▶ [TASK INSTRUCTIONS] Your task is to print all of the entries exactly, though the pictures should not be included.

▶ [Stored records]
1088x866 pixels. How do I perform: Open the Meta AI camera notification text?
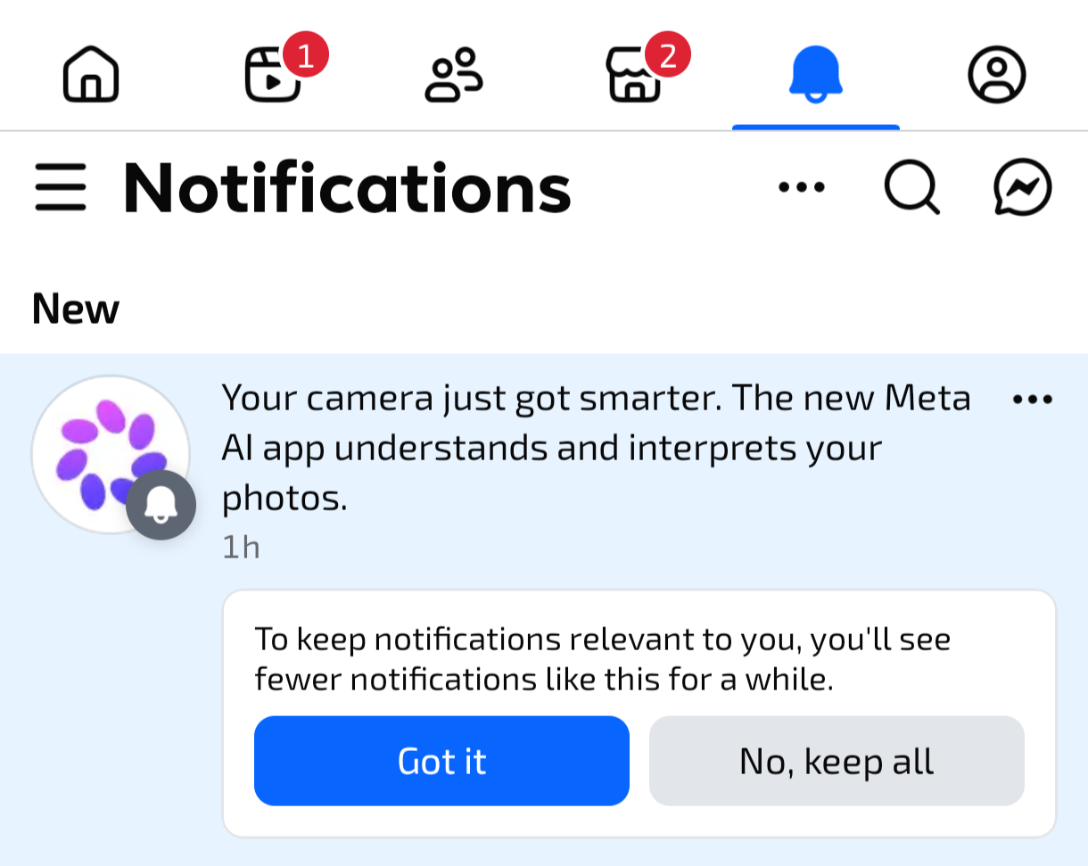click(x=596, y=448)
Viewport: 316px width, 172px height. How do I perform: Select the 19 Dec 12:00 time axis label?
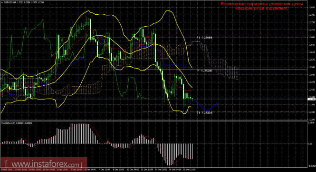(189, 170)
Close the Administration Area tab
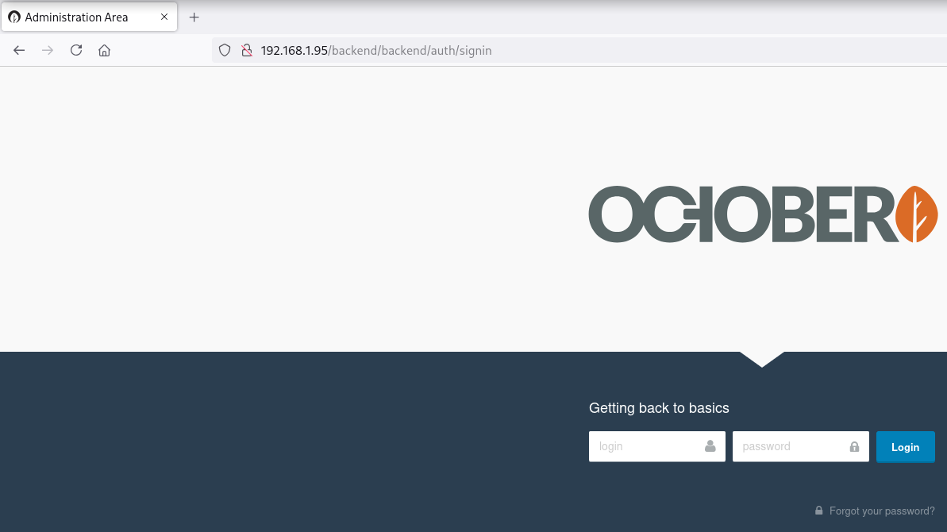The height and width of the screenshot is (532, 947). (x=164, y=17)
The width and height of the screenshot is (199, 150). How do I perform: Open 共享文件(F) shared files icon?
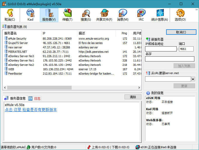coord(104,15)
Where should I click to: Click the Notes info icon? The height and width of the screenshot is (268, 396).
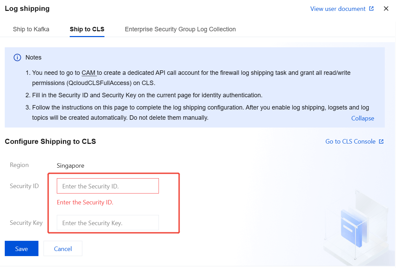pos(17,57)
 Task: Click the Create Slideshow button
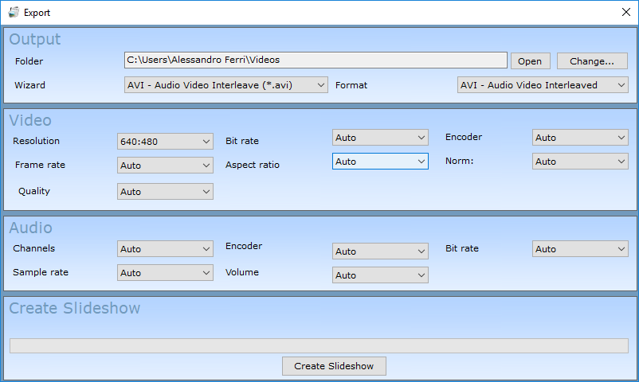tap(334, 366)
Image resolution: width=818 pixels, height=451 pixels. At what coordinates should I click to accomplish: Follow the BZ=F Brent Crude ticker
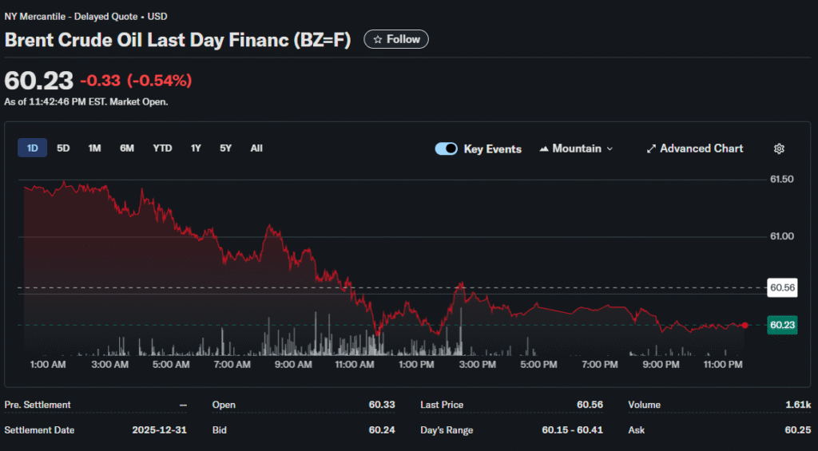click(396, 39)
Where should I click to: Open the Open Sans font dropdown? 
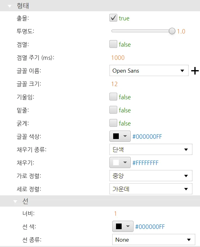point(149,71)
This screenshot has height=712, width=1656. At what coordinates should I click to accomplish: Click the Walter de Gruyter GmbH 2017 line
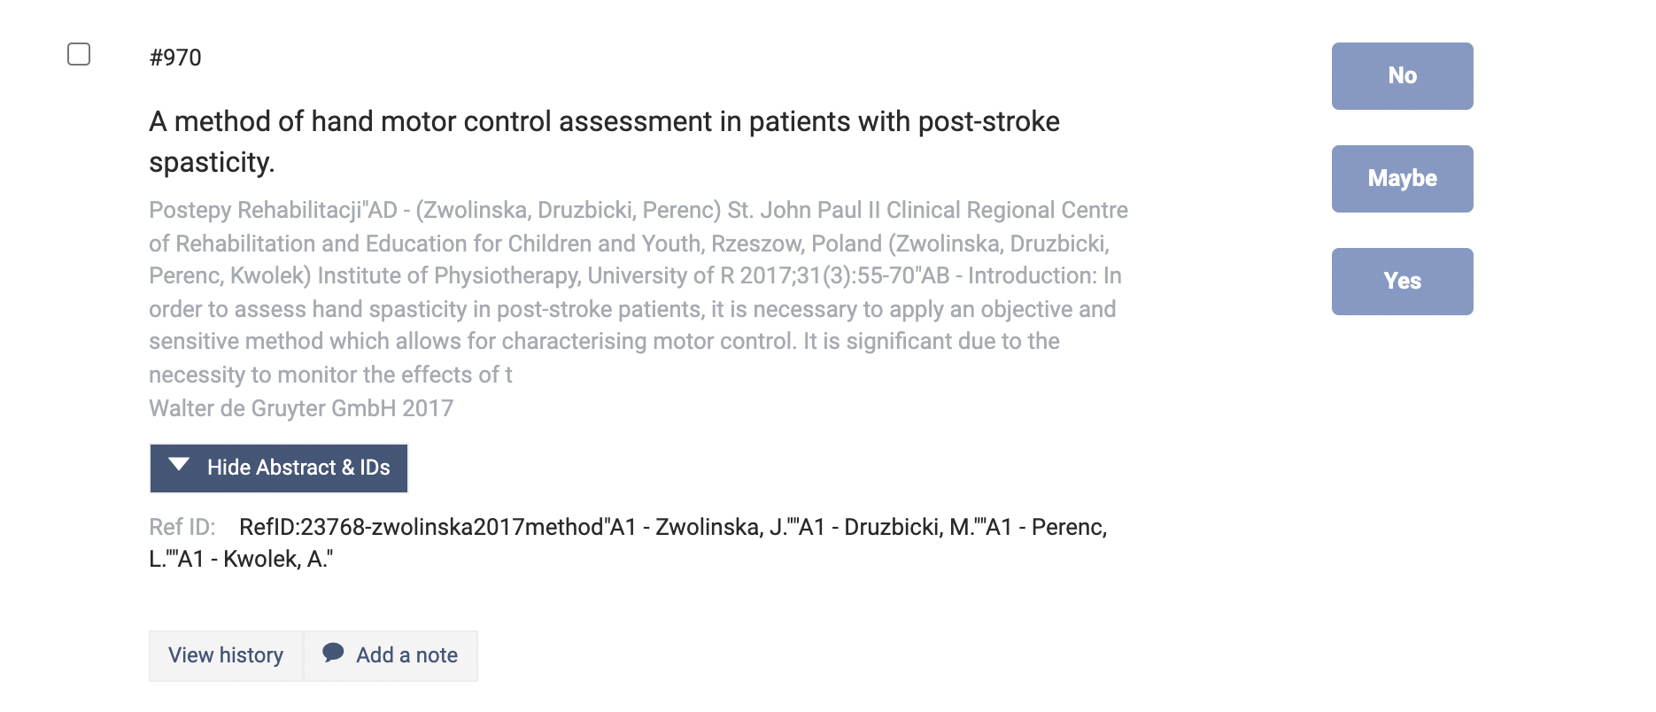point(301,408)
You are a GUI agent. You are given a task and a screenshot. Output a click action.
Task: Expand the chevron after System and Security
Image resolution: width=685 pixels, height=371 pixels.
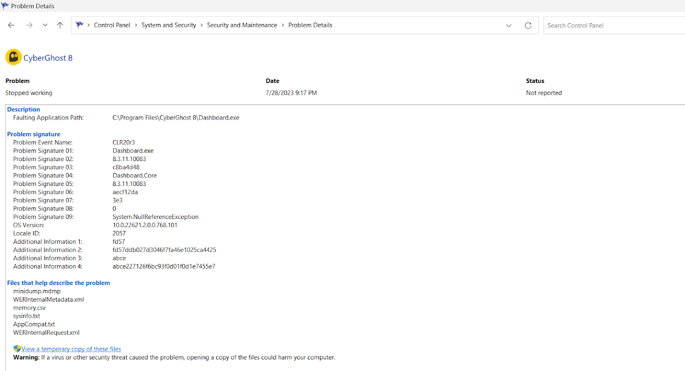pyautogui.click(x=202, y=25)
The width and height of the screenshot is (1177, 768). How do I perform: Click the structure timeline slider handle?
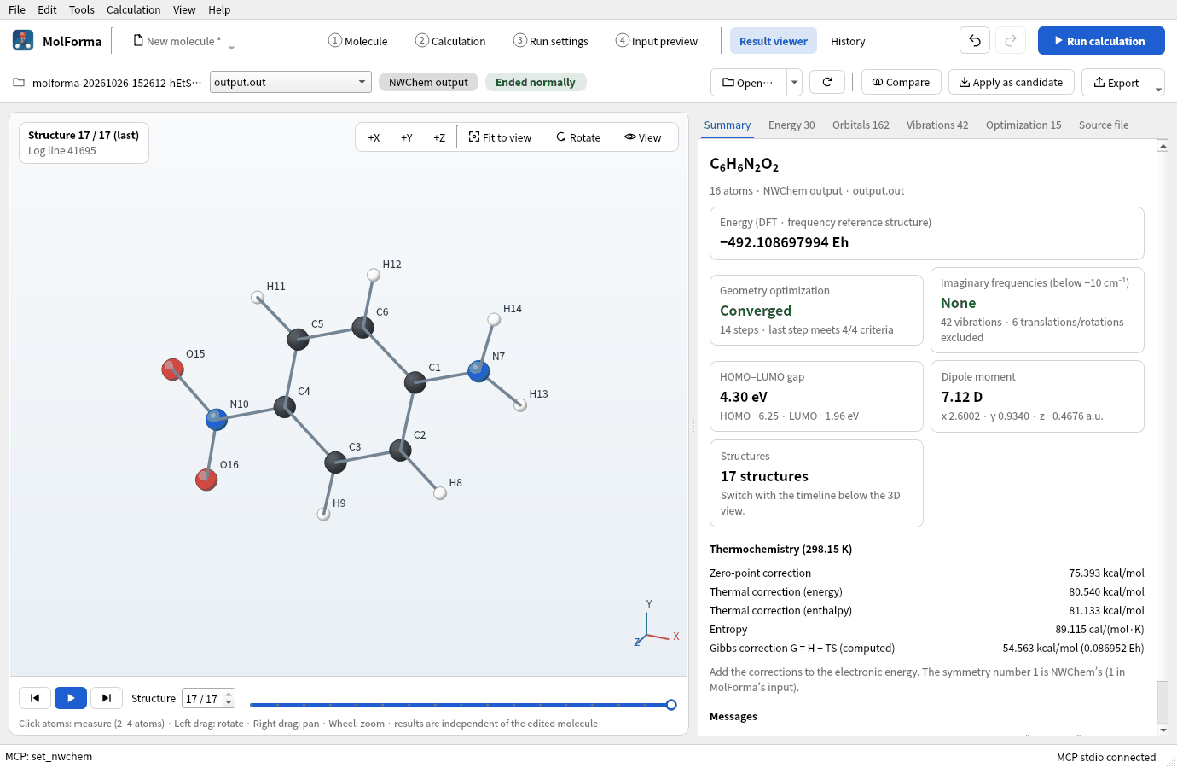pyautogui.click(x=671, y=705)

▶ [TASK RESULT]
1088x866 pixels. How do I perform: Open the Meta AI camera notification text?
click(x=596, y=448)
Viewport: 316px width, 172px height. How do I perform: Select the 19 Dec 12:00 time axis label?
(189, 170)
Close the Administration Area tab
The height and width of the screenshot is (532, 947). (x=164, y=17)
The width and height of the screenshot is (199, 150). How do I perform: Open 共享文件(F) shared files icon?
coord(104,15)
Where should I click to: Click the Notes info icon? The height and width of the screenshot is (268, 396).
pos(17,57)
 Task: Click the Create Slideshow button
tap(334, 366)
Image resolution: width=818 pixels, height=451 pixels. At what coordinates should I click to accomplish: Follow the BZ=F Brent Crude ticker
click(396, 39)
Where should I click to: Open the Open Sans font dropdown? 
point(149,71)
This screenshot has height=712, width=1656. At what coordinates should I click to accomplish: Click the Walter de Gruyter GmbH 2017 line
point(301,408)
You are a GUI agent. You are given a task and a screenshot. Output a click action.
Task: Expand the chevron after System and Security
Image resolution: width=685 pixels, height=371 pixels.
pyautogui.click(x=202, y=25)
The width and height of the screenshot is (1177, 768). How do I perform: Click the structure timeline slider handle?
pyautogui.click(x=671, y=705)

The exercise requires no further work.